Response: Our method’s feature extraction process incurs certain costs, but the benefits it offers are significant. As Table 1 in our original paper shows, our method demonstrates superior generalization compared to existing approaches, achieving an average detection AUROC of 0.9806 in identifying texts from diverse domains generated by two commercial closed-source models: GPT4 and Claude3. The superior performance brings practical value. Our method can be deployed in the second stage of a funnel-shaped multi-stage detection process, and can also offers direct practical value in situations where time constraints are relaxed and the volume of candidate texts is manageable, such as in academic plagiarism detection.

Following your advice, we tested the impact of the training sample size (500-2500) on DPIC’s detection performance.

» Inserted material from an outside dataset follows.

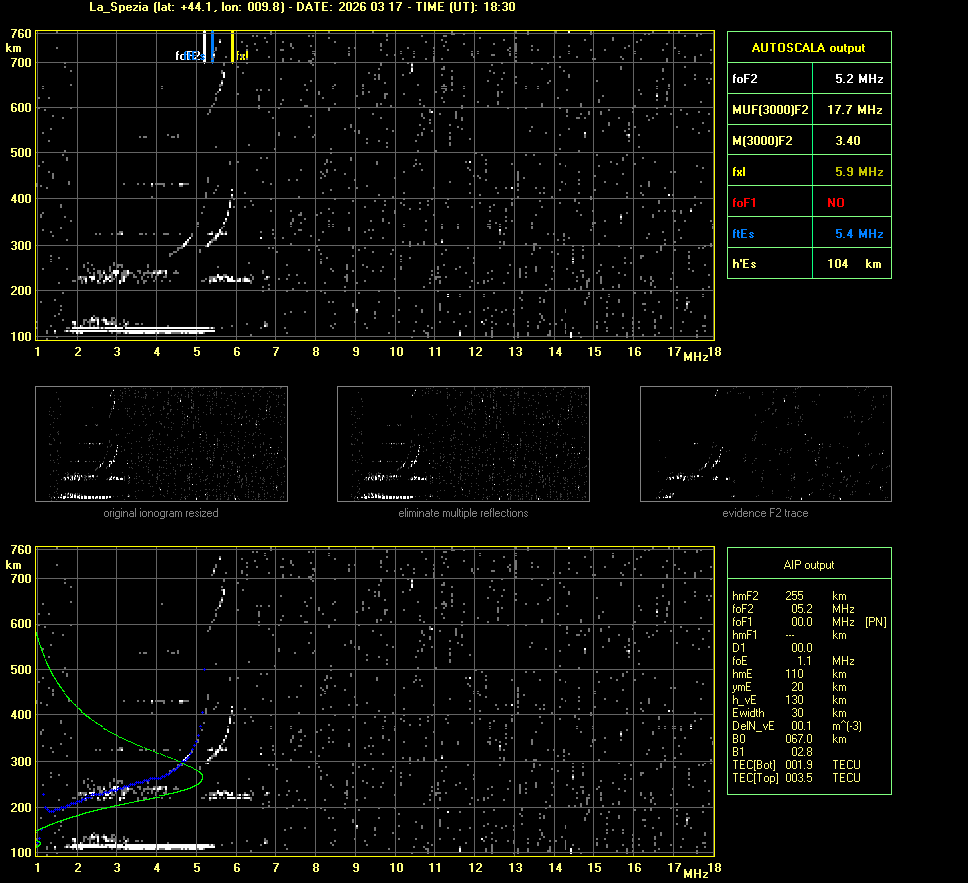Click the 'original ionogram resized' thumbnail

The results in Figure 1 in the attached PDF indicate that our method achieves relatively excellent detection performance even with a smaller sample size because DPIC captures intrinsic features and reduces the impact of training domains.

Question: How is the accuracy of prompt reconstruction evaluated? Did the authors verify the consistency between the reconstructed prompts and the original prompts? If there is a significant difference between the reconstructed prompts and the original prompts, how much impact would that have on the detection results?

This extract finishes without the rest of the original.